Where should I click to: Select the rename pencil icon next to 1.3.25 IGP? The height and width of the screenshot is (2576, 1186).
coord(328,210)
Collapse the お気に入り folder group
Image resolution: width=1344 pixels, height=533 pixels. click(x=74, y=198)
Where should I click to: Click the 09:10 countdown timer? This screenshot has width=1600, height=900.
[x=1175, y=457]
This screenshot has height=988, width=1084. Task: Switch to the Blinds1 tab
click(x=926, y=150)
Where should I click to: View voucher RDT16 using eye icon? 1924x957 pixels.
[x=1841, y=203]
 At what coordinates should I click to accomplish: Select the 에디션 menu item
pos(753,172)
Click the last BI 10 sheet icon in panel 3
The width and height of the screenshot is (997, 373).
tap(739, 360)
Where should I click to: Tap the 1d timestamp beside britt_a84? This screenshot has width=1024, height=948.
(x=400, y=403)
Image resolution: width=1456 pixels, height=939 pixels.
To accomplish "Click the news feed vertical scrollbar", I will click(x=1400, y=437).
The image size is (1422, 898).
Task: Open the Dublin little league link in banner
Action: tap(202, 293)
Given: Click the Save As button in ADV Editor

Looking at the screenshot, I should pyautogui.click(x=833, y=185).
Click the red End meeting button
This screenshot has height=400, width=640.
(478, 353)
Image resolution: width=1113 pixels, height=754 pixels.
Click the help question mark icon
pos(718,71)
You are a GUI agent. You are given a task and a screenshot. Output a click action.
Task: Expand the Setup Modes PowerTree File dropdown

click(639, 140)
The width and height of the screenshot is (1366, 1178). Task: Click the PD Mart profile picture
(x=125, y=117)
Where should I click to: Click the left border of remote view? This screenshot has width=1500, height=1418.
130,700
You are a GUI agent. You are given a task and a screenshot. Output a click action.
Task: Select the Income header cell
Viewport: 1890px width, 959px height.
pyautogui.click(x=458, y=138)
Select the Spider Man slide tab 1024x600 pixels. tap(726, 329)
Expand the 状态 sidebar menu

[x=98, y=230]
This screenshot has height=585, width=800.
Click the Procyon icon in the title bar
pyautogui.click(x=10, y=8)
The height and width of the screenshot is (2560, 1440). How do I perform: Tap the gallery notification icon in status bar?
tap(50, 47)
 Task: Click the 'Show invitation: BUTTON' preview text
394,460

───

Write out all of the records exactly as they stand above.

▸ Solution to this problem
Where should I click to: Select the rename pencil icon next to 1.3.25 IGP? The height and width of the screenshot is (2576, 1186).
coord(328,210)
Collapse the お気に入り folder group
Image resolution: width=1344 pixels, height=533 pixels. click(x=74, y=198)
Where should I click to: Click the 09:10 countdown timer? This screenshot has width=1600, height=900.
[x=1175, y=457]
This screenshot has height=988, width=1084. Task: Switch to the Blinds1 tab
click(x=926, y=150)
Where should I click to: View voucher RDT16 using eye icon? 1924x957 pixels.
[x=1841, y=203]
 At what coordinates should I click to accomplish: Select the 에디션 menu item
pos(753,172)
Click the last BI 10 sheet icon in panel 3
The width and height of the screenshot is (997, 373).
tap(739, 360)
Where should I click to: Tap the 1d timestamp beside britt_a84? This screenshot has width=1024, height=948.
(x=400, y=403)
Image resolution: width=1456 pixels, height=939 pixels.
To accomplish "Click the news feed vertical scrollbar", I will click(x=1400, y=437).
The image size is (1422, 898).
Task: Open the Dublin little league link in banner
Action: tap(202, 293)
Given: Click the Save As button in ADV Editor

Looking at the screenshot, I should pyautogui.click(x=833, y=185).
Click the red End meeting button
This screenshot has height=400, width=640.
(478, 353)
Image resolution: width=1113 pixels, height=754 pixels.
Click the help question mark icon
pos(718,71)
You are a GUI agent. You are given a task and a screenshot. Output a click action.
Task: Expand the Setup Modes PowerTree File dropdown

click(639, 140)
The width and height of the screenshot is (1366, 1178). Task: Click the PD Mart profile picture
(x=125, y=117)
Where should I click to: Click the left border of remote view? This screenshot has width=1500, height=1418.
130,700
You are a GUI agent. You are given a task and a screenshot. Output a click action.
Task: Select the Income header cell
Viewport: 1890px width, 959px height.
pyautogui.click(x=458, y=138)
Select the Spider Man slide tab 1024x600 pixels. tap(726, 329)
Expand the 状态 sidebar menu

[x=98, y=230]
This screenshot has height=585, width=800.
Click the Procyon icon in the title bar
pyautogui.click(x=10, y=8)
The height and width of the screenshot is (2560, 1440). How do I perform: Tap the gallery notification icon in status bar?
tap(50, 47)
 Task: Click the 'Show invitation: BUTTON' preview text
394,460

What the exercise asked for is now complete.